▶ **Data excerpts**
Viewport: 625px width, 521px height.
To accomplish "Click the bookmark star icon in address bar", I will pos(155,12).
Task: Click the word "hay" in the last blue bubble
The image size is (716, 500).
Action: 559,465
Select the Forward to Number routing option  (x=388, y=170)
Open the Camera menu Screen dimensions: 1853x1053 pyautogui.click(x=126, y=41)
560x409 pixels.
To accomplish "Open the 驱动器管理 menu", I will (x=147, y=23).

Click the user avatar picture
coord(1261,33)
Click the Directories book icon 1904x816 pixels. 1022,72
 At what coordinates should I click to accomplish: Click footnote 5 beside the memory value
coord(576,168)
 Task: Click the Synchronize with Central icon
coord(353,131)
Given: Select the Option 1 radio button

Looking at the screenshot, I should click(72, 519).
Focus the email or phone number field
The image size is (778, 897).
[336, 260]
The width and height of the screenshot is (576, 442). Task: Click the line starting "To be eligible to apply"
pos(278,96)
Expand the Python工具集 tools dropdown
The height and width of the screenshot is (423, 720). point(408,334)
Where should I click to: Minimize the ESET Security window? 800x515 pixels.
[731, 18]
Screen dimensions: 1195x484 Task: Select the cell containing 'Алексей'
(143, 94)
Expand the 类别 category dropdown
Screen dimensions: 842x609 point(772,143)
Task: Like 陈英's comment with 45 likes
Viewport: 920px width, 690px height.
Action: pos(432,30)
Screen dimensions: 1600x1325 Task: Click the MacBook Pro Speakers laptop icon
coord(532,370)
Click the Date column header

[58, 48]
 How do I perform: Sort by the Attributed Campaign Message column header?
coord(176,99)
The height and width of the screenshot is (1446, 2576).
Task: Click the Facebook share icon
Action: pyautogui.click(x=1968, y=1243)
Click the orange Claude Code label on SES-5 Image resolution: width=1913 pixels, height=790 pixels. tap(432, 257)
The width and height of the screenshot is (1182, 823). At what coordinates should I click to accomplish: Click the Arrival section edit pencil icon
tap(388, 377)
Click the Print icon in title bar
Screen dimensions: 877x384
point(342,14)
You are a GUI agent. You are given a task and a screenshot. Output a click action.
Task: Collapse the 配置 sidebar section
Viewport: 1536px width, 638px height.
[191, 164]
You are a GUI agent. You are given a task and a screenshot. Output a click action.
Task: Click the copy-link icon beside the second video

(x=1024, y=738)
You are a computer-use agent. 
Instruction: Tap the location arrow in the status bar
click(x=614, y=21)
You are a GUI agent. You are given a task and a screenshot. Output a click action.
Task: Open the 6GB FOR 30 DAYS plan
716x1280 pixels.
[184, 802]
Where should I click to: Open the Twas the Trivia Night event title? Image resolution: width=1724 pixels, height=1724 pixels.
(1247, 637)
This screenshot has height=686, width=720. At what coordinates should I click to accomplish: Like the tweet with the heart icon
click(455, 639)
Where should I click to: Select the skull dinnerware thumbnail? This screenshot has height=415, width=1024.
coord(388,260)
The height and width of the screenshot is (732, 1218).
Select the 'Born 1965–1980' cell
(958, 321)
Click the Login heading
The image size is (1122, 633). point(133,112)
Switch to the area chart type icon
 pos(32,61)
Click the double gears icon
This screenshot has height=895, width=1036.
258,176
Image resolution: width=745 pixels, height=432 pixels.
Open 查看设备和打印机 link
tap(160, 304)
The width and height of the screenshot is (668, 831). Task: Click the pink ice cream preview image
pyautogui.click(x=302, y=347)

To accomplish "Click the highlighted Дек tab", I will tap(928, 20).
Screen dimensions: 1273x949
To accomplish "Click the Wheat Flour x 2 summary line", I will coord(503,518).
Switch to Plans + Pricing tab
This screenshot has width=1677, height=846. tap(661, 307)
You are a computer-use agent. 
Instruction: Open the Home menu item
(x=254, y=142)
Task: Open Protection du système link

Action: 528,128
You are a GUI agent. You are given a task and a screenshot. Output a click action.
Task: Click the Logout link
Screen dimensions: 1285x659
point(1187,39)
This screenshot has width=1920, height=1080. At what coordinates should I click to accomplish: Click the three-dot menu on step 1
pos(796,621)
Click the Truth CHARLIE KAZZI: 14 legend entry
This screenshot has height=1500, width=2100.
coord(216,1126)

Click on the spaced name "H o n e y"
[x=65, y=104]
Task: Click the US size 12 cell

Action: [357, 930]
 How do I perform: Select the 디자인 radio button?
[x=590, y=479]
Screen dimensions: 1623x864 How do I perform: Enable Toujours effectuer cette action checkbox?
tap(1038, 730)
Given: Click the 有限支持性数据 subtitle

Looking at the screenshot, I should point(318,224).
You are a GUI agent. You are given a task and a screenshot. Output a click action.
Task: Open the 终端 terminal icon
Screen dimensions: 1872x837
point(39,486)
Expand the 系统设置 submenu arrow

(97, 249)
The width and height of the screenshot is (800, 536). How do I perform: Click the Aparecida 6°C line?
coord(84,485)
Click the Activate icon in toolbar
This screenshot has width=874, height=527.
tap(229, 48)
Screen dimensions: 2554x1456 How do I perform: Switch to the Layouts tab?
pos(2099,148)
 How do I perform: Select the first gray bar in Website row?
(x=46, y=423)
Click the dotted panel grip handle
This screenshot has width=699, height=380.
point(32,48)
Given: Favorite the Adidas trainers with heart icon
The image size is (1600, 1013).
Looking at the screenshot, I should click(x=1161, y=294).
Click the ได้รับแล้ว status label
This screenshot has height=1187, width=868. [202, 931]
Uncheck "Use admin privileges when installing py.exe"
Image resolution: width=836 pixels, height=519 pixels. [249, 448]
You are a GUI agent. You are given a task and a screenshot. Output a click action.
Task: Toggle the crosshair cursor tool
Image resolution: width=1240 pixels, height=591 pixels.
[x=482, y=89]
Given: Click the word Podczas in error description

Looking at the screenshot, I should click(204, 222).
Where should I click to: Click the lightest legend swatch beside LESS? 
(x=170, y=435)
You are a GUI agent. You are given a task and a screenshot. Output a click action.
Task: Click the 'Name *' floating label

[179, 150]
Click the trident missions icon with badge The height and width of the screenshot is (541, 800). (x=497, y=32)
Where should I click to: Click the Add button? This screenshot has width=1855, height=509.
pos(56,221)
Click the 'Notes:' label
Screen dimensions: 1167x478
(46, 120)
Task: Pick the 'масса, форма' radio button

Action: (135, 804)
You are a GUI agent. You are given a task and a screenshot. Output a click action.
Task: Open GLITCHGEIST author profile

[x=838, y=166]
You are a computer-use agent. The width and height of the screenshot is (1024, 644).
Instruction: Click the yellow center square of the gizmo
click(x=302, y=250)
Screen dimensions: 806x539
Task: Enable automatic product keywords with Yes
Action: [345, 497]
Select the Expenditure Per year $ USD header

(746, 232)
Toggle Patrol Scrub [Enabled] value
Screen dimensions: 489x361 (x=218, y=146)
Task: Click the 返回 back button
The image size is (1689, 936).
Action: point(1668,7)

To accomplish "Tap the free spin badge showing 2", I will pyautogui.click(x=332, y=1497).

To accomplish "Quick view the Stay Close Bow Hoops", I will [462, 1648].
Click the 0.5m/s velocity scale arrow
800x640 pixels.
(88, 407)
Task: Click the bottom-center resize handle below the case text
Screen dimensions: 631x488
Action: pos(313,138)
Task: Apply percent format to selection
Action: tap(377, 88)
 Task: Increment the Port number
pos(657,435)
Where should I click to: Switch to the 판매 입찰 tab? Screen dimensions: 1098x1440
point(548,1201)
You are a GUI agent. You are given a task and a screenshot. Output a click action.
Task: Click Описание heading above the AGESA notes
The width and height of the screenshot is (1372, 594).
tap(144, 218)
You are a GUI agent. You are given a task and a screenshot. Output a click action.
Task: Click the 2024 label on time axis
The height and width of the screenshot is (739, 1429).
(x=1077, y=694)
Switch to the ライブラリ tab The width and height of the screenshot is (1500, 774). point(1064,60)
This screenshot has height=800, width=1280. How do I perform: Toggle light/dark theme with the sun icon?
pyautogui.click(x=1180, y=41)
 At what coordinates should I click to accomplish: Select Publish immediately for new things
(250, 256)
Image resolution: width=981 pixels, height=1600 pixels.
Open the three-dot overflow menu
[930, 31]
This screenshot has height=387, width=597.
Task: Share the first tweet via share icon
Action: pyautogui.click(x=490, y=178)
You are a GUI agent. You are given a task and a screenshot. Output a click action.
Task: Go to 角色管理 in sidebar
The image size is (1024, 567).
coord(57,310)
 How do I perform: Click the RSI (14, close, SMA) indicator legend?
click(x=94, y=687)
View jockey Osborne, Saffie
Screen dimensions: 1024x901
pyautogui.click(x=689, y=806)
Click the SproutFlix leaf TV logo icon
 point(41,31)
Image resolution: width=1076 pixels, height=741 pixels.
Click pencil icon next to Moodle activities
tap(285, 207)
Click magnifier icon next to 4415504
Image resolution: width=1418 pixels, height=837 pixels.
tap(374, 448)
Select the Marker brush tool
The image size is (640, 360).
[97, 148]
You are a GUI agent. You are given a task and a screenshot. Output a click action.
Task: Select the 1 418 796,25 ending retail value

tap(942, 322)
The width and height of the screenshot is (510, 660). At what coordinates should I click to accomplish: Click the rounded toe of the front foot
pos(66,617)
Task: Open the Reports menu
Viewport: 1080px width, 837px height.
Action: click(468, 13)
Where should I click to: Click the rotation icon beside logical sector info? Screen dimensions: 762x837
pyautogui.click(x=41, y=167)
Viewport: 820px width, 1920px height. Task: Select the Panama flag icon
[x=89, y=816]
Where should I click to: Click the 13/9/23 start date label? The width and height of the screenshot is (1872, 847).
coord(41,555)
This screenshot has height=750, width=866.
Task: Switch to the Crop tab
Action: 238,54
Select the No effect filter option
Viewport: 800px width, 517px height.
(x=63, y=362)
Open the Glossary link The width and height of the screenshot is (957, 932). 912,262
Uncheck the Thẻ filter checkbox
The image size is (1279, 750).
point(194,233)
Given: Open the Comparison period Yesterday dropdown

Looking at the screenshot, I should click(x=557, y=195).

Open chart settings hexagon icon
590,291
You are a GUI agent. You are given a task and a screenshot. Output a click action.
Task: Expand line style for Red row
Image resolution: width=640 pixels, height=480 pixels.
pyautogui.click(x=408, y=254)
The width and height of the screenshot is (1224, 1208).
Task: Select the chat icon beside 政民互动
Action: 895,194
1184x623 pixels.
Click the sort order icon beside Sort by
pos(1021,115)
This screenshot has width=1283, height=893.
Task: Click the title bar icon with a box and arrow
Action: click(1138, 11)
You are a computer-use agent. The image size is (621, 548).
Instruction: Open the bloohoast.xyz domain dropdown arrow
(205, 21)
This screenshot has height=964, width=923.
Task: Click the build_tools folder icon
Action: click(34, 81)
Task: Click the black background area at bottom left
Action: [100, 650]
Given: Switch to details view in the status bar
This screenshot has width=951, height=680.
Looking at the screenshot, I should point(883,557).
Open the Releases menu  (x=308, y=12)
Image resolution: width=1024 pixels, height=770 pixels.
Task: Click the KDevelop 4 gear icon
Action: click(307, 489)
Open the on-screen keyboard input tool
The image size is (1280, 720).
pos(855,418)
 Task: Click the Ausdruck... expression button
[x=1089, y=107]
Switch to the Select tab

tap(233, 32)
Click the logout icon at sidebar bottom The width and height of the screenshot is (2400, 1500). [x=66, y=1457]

▶ **Exercise prompt**
Beginning with the line containing "Task: Click the bottom-center" and ending with the line containing "Task: Click Описание", extract those lines exactly from the listing above, and only those.

▶ **Answer space**
Task: Click the bottom-center resize handle below the case text
Screen dimensions: 631x488
Action: pos(313,138)
Task: Apply percent format to selection
Action: tap(377, 88)
 Task: Increment the Port number
pos(657,435)
Where should I click to: Switch to the 판매 입찰 tab? Screen dimensions: 1098x1440
point(548,1201)
You are a GUI agent. You are given a task and a screenshot. Output a click action.
Task: Click Описание heading above the AGESA notes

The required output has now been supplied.